Mania! Veja bem, olhe que o termo é forte? Mania!
― Sim, menino ― insistiu
ingenuamente a boa senhora ― pois olha que não é outra coisa. Pois isto de
estar triste sem ter de quê... sim... porque não te morrendo ninguém, nem te
doendo nada...
A criada, que também não percebia
a “mania”, tinha no entanto um exemplo para fornecer, o de um homem da
terra, que andava “por aí sempre triste, sempre a falar só, até que a final
lá foi parar...” Onde, pergunta Henrique?

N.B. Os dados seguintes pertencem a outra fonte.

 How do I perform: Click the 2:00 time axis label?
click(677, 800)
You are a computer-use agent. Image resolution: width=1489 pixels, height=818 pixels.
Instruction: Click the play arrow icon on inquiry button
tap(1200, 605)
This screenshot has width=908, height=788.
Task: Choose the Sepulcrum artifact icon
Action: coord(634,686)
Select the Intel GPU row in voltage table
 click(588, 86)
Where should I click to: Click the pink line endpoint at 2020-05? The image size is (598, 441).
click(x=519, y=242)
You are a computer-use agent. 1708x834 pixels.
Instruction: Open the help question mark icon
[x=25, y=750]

Ao manicómio.
Depois começa a terapia
involuntária da “mania”. Começa na comida (como em Eça a comida é muitas
vezes o sinal de que se estava a entrar num mundo novo), o caldo de arroz “que
lhe estava sabendo como nunca manjar lhe soubera”. E depois a cama
onde dormiu debaixo de cinco cobertores como há muito tempo já não dormia: “Dormi
a noite de um sono, e acordei bem disposto; o que para mim é a mais estranha
das ocorrências.” Dois pontos para a tia, zero para o spleen. E
depois começa o romance.
O confinamento de Henrique de
Souselas era dentro da sua cabeça. A tia e a criada desconfinaram-no. Eram de
uma época pré-freudiana, percebiam o que era a fome, a dor, a doença, mas não
percebiam os estados de alma.
Como eu também nunca os percebi,
deve ser por isso que nunca esqueci estas páginas.